Despite the problems at home, Rebecca proves a very bright child and actually wins a spelling contest in grade school. The dictionary, engraved with her name, that she wins as a prize remains with her throughout her life, reminding her of her intelligence and aptitude for hard work. Rebecca’s two older brothers, Herschel and August, do not do as well in school as Rebecca, and they finally leave home in their teens. Herschel leaves, fleeing police, after a terrible Halloween night when swastikas were painted all over the cemetery and the Schwart cottage. The emotional blow caused Herschel to seek out the young men he considered perpetrators, severely beating two of them. The third he knocked unconscious and cut a swastika into his forehead, mutilating him for life. Herschel then disappeared from town and never contacted his family again. Not long after, August left also, and only the thirteen-year-old Rebecca remained. She quit school to help her father, but Jacob Schwart could never recover from the awful Halloween. He grew more and more distraught and dark-minded, and, indeed, even his family name, Schwart, suggests the German word swartz, black, which sums up his final emotional state. Ultimately Jacob’s despair leads him to kill his wife and attempt to kill Rebecca.

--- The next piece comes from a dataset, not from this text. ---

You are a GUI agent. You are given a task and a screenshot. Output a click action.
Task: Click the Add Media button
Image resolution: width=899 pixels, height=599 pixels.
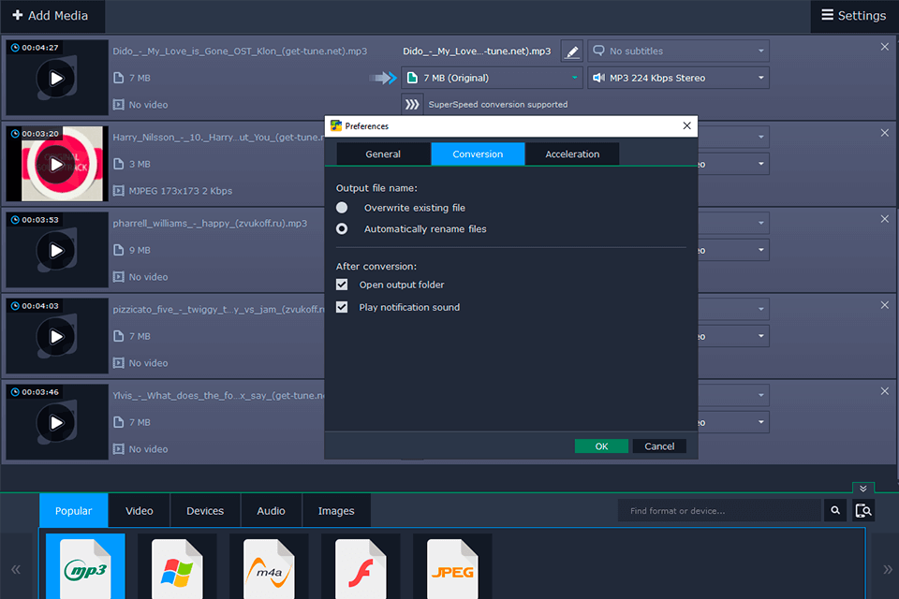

Failing in that, he turns the rifle upon himself, blowing his head into pieces all over his terrified daughter. The distraught Rebecca flees the cemetery and the catastrophic demise of her parents.
As a ward of the state, Rebecca is taken in by her former teacher, Miss Lutter, and for several years she becomes more and more dominated by the very pious and very Christian old maid. At seventeen, Rebecca can no longer endure the constraints of Miss Lutter’s house, and she moves in with two of her former schoolmates. She obtains a...
(The entire section is 1732 words.)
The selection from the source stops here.